RECORDS FOR THE EXERCISE =>

╔══

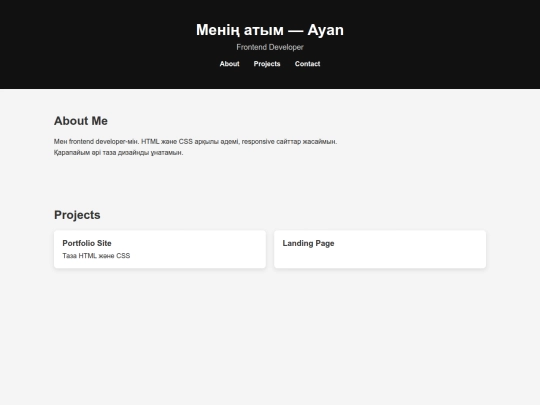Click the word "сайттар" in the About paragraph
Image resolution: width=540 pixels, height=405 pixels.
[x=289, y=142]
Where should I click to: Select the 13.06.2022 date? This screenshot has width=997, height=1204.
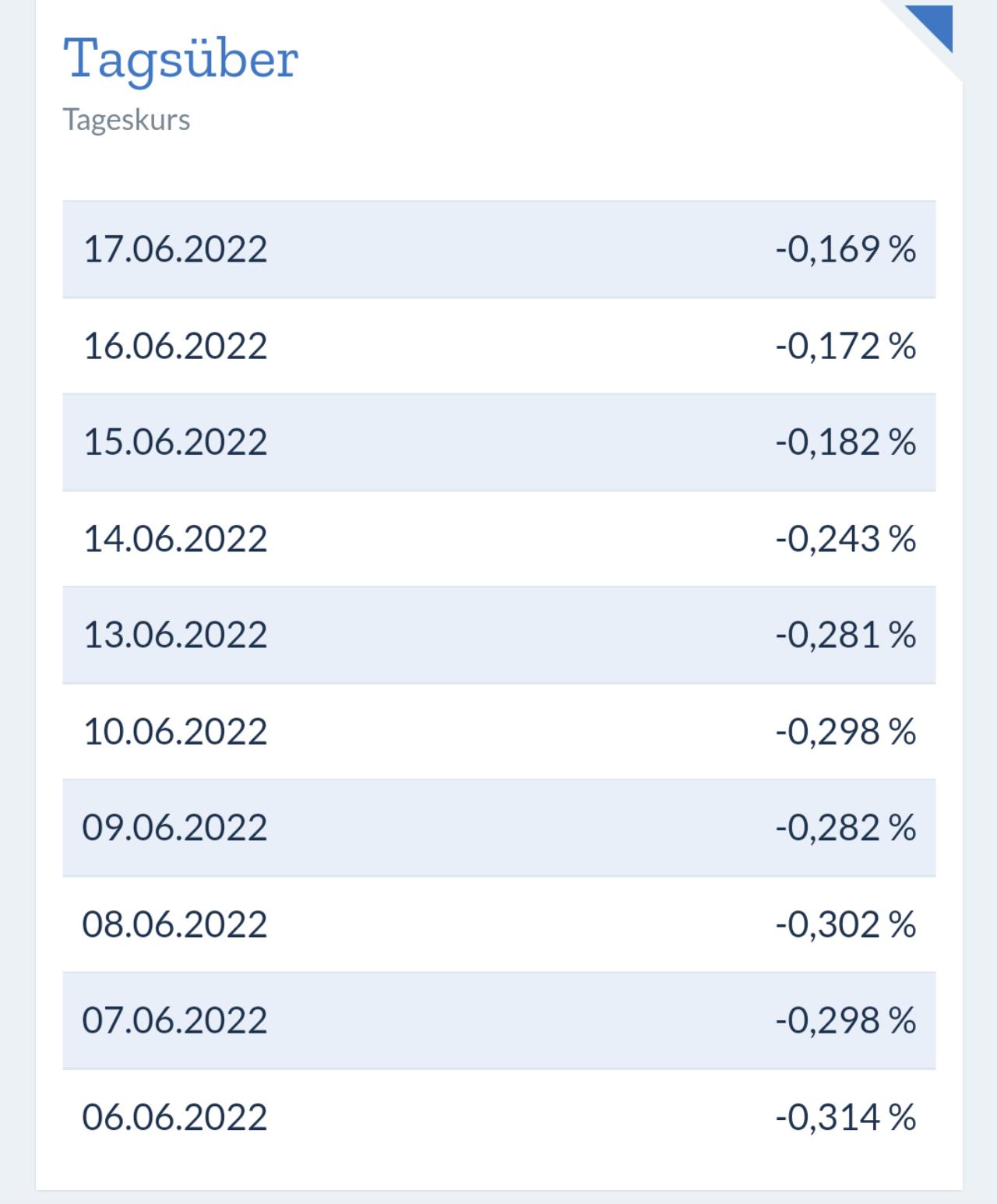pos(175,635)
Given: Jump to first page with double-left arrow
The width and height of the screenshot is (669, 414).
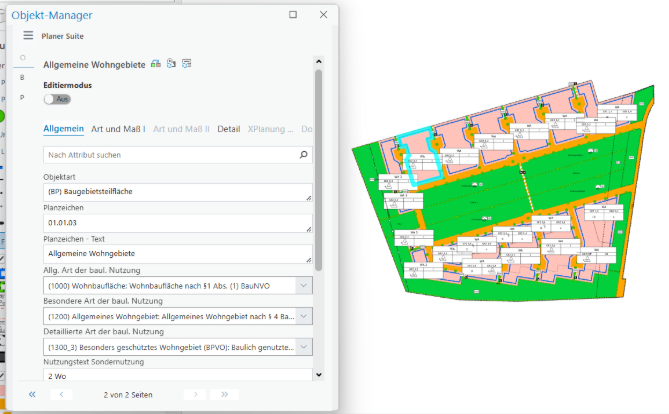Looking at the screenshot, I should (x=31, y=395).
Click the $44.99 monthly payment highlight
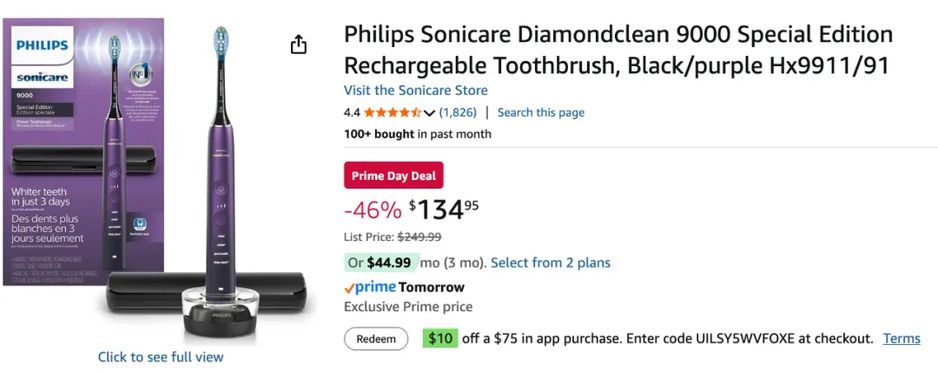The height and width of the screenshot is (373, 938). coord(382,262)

╚══

TASK DESCRIPTION =>
Lines from the one that contains "Given: Jump to" through the last line of the data above are to be extracted exactly, with no pictures and no other lines.

RESPONSE AREA =>
Given: Jump to first page with double-left arrow
The width and height of the screenshot is (669, 414).
Looking at the screenshot, I should (x=31, y=395).
Click the $44.99 monthly payment highlight
The height and width of the screenshot is (373, 938). coord(382,262)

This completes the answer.